The questions included in the guidance concern both rules on food labelling in general, which will be applicable as from 13 December 2013, and rules on nutritional labelling, applicable as from 13 December 2016. The document is not aimed to be exhaustive and comprehensive as it gives explanation only on some of the questions that were raised by the stakeholders following the adoption of the new rules.

As regards general labelling, the Commission undertook to answer the questions concerning, inter alia:

  • Availability and placement of mandatory food information (including multipacks)
  • Instructions of use
  • Conditions for use of a minimum font
  • Allergen labelling for prepacked and non-prepacked food
  • Distance selling (including the responsibility for providing the information, means and time of providing it)
  • Labelling of nano-materials in the list of ingredients
  • Indication and designation of ingredients as regards the origin of oils or fats
  • Issues related with the indication of the date of freezing
  • Indication of the presence of added water
  • Indication of the net quantity of individual packages of varying weight or glazed products.

As for nutrition declaration rules, the Commission clarifies issues such as the scope of the rules, content of the mandatory nutrition declaration, reference quantity, other forms of expression, exemptions from providing the nutrition declaration, optional nutrients, indication of vitamins and minerals, energy value declaration of the nutrient content "as sold", repetition of the nutrition information front of pack, use of GDA (guideline daily amount) indication or RI (reference intake) abbreviation and other practical questions.

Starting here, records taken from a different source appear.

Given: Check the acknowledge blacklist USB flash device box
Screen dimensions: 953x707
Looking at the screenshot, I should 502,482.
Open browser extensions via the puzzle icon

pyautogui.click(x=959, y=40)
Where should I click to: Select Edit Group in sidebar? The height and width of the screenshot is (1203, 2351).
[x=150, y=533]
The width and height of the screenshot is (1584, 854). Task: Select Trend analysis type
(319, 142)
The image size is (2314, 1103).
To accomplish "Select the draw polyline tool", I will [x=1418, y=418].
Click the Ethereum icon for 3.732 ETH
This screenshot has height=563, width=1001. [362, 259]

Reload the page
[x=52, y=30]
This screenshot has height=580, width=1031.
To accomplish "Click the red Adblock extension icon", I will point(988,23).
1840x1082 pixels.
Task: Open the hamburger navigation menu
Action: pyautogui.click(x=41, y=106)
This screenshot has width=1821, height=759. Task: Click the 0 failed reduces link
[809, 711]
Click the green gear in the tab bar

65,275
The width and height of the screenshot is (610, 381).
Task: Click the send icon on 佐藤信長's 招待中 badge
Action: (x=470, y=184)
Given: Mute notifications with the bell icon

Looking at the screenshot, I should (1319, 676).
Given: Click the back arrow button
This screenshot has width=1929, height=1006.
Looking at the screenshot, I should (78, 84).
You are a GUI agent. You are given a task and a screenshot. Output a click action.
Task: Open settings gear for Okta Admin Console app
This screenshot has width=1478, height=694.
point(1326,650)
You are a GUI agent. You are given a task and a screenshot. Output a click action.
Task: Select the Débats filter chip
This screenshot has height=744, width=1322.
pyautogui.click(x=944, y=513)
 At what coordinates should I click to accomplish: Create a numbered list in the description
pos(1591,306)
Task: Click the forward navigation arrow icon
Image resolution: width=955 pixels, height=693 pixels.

The guidance also explains the application of transition measures with regard to general and nutrition labelling. As regards nutrition labelling, the Commission also clarifies the rules on the anticipated use by food business operators, i.e. prior to 13 December 2016, of the new provisions on nutrition labelling.

Impact

Since this is a guidance document, it does not have any binding legal force. Indeed the EC does not have the competence to interpret the European law. This is a prerogative reserved to the courts and the Court of Justice of the European Union as a last resort. Although application of the guidance may not fully protect food business operators from a legal challenge of product labels, it will, however, assist all players in the food chain as well as national authorities in understanding and correctly applying the FIC Regulation.